# Instructions for the task:
The expected output is each line in the data below that includes the string "will".

# Data to process:
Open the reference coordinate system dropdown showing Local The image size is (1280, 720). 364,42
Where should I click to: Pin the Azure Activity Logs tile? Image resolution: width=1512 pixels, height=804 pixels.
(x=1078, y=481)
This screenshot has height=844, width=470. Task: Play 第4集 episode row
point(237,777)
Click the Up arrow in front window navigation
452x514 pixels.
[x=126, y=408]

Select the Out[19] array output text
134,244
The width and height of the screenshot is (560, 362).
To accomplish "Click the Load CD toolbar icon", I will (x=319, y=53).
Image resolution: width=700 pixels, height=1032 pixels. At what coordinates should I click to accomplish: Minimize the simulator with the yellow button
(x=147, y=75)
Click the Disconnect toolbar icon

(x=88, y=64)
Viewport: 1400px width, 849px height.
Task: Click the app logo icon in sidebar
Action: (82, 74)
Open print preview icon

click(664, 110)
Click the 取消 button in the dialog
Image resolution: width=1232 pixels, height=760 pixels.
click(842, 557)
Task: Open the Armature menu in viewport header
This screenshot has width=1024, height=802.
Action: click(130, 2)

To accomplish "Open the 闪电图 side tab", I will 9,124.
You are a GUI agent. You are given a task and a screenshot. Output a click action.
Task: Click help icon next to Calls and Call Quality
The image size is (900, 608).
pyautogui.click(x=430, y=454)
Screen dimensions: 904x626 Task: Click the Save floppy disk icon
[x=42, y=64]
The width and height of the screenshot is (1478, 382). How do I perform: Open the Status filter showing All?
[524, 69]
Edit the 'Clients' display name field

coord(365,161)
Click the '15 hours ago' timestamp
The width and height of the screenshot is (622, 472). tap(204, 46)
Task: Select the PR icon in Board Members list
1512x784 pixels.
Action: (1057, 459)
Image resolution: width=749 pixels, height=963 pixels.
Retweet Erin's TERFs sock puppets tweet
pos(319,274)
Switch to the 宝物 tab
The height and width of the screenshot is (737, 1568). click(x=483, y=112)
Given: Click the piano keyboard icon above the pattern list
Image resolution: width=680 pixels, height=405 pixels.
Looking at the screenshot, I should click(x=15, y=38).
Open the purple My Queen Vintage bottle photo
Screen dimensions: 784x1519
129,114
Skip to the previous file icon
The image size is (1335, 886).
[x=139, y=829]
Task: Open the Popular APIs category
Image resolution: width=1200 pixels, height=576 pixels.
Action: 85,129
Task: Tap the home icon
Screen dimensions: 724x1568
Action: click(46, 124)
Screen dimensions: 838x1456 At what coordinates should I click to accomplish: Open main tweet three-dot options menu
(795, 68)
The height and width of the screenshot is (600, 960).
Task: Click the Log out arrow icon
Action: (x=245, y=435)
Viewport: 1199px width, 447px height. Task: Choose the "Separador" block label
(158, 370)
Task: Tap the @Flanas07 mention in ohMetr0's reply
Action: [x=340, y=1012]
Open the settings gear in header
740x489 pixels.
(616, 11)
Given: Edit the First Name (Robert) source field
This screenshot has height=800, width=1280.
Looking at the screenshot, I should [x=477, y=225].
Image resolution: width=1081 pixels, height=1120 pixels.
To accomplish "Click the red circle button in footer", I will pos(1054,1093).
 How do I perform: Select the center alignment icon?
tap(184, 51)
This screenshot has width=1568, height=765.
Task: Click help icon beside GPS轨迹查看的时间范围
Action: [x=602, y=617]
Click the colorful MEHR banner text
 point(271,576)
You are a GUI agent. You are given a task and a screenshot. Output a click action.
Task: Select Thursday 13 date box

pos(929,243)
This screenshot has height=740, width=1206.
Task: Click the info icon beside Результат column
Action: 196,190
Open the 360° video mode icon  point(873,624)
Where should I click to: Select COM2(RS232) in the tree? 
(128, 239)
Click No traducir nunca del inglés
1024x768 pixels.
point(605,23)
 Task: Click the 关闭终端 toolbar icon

# Answer for this exercise:
To accomplish "Click the Load CD toolbar icon", I will (x=319, y=53).
To accomplish "Open the 闪电图 side tab", I will 9,124.
To accomplish "Click the red circle button in footer", I will pos(1054,1093).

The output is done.